Le tout est accompagné de numéros musicaux – ce qui étonne de prime abord et nuit peut-être à l’appréciation des premières scènes. Je n’arrive pas encore à décider si cette décision était bonne. La moitié des numéros sont plutôt réussis (je pense à celui à la cour du prince charmant le plus populaire, qui fait partie des meilleures scènes du film) alors que d’autres ne lèvent pas. J’ai eu l’impression que les premiers numéros musicaux étaient les plus étranges, les plus décalés. Par exemple, celui avec Marc Labrèche en méchant loup et Mitsou en petit chaperon rouge m’a laissé perplexe. Peut-être qu’il fallait s’habituer à ce choix de mise en scène. (Parenthèse: je n’ai pu m’empêcher de noter qu’avec Chicago et 8 Femmes, c’est le troisième film en un an qui intègre des éléments de musical depuis Moulin Rouge de Baz Luhrmann, qui a peut-être ressuscité le genre. Dans le cas de Lussier et Poirier, par contre, le procédé n’est pas sans rappeler un spécial de Quatre et demi où les auteurs faisaient chanter les personnages à l’extérieur du cadre habituel du téléroman.)

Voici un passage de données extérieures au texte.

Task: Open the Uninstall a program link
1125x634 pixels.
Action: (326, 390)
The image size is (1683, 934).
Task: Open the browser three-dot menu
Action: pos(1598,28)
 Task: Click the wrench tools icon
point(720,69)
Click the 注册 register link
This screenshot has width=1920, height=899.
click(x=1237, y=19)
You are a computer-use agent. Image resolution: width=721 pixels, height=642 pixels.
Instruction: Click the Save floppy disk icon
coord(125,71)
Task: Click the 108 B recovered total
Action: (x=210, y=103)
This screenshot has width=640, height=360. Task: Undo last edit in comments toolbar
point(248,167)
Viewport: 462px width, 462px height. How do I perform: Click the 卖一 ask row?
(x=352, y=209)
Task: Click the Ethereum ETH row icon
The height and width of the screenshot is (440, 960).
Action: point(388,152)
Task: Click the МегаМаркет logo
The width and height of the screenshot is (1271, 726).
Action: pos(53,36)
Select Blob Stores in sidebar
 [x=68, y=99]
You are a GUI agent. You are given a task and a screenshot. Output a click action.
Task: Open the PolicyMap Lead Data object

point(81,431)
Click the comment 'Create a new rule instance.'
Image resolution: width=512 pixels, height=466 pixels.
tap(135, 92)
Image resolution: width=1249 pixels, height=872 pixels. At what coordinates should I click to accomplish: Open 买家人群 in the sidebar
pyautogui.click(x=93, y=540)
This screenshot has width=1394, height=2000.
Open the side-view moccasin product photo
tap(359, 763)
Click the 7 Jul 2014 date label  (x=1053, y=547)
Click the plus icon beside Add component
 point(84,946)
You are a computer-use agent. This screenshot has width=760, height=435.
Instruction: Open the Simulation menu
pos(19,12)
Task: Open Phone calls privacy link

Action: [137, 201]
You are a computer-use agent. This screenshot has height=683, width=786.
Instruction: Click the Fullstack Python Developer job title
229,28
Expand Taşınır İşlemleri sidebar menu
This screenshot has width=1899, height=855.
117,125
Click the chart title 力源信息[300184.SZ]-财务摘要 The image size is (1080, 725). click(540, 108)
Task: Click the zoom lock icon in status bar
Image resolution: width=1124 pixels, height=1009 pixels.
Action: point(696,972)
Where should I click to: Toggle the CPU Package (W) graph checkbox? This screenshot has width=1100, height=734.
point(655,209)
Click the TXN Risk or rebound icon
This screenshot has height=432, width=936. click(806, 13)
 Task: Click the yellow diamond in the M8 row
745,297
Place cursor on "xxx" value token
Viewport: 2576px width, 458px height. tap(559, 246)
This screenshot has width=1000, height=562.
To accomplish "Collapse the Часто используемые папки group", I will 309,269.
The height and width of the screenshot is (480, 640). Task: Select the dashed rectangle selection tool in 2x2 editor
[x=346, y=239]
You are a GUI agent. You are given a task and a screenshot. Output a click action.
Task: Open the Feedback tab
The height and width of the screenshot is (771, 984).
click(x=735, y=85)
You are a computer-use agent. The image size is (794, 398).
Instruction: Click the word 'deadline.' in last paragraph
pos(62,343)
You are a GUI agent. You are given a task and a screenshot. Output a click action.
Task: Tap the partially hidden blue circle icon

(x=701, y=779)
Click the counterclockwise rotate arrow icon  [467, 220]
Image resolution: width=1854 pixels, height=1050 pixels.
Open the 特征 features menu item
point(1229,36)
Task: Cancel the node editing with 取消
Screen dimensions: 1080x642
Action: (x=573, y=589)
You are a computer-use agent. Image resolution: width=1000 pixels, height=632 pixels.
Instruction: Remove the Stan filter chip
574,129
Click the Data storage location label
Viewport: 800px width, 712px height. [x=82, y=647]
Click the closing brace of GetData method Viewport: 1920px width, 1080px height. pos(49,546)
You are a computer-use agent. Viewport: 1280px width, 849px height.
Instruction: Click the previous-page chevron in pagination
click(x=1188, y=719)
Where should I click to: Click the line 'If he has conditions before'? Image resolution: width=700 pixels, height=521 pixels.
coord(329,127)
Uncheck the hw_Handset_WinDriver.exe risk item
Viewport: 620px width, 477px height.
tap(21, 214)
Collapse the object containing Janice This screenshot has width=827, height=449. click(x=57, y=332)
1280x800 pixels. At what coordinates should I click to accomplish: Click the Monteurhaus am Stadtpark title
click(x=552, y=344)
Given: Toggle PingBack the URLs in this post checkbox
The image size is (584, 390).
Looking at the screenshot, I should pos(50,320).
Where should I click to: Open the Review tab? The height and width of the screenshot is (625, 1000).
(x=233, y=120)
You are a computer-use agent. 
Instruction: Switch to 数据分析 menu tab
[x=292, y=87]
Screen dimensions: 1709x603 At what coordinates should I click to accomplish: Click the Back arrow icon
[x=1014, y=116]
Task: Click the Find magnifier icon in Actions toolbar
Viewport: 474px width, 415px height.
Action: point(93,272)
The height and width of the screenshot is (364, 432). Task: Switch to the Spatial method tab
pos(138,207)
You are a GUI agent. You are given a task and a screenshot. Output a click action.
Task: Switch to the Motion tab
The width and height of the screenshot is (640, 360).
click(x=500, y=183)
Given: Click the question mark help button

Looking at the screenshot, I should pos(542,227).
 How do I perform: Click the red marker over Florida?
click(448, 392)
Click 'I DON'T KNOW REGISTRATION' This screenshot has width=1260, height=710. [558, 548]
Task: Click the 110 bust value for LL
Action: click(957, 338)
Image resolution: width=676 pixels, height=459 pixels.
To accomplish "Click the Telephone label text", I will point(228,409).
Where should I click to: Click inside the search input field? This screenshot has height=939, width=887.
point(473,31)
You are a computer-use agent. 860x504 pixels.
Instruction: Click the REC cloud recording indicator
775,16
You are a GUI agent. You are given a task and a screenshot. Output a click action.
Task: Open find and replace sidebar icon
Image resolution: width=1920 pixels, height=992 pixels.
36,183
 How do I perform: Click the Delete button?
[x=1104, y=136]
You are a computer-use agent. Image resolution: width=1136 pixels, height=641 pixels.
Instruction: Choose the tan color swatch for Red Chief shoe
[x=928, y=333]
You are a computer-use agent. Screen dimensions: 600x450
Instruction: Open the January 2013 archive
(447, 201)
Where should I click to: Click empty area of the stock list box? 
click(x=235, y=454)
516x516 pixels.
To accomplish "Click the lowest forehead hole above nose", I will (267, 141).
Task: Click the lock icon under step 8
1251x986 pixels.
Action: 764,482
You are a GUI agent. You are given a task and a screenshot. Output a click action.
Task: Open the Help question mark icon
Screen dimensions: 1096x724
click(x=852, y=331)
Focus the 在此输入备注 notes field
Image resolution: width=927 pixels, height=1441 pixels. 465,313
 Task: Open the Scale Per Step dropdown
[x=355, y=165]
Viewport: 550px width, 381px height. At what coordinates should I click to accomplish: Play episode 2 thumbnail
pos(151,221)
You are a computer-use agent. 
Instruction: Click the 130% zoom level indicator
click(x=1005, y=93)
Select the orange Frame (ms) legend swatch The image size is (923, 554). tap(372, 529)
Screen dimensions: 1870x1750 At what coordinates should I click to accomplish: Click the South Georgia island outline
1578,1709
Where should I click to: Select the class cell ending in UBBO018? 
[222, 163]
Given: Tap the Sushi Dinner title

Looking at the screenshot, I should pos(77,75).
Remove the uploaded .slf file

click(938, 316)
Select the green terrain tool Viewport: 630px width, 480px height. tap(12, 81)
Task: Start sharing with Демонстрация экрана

Même perplexité face aux clins d’œil (de la réalisatrice Denise Filiatreault ou des auteurs). L’apparition de Denise Bombardier tombe à plat, et les références diverses (comme celle au Déclin de l’empire américain) paraissent gratuites.
En tant que comédie légère, même s’il ne vous fera pas tordre de rire, le film vaut son prix de location – je n’aurais probablement pas été aussi conciliant après avoir payé le plein prix d’un billet en salles. Mais en terme de fantasy… Accordons aux auteurs quelques idées amusantes – Charles Perrault est connu dans ce monde, Blanche Neige vieillissante revenue avec les nains… – tout en reconnaissant qu’il est difficile de considérer cette plaisanterie comme un véritable film de genre. Ce qui n’est pas nécessairement condamnable en soi: des films mainstream qui se sont essayés à effleurer l’imaginaire ont fait pire. Au moins, L’Odyssée ne présente aucune incohérence majeure et aucun concept risible.
En terminant, il faut mentionner qu’avec Le Marais et La Turbulence des fluides, il s’agit du troisième film québécois de 2002 à intégrer des éléments fantastiques. Espérons qu’il s’agit bien d’une tendance à l’ouverture des organismes subventionneurs et non pas d’une aberration temporaire. Reconnaissons que l’arrivée prochaine de Sur le seuil et, un peu plus tard, de La Peau blanche, contribue à nous rassurer à ce sujet.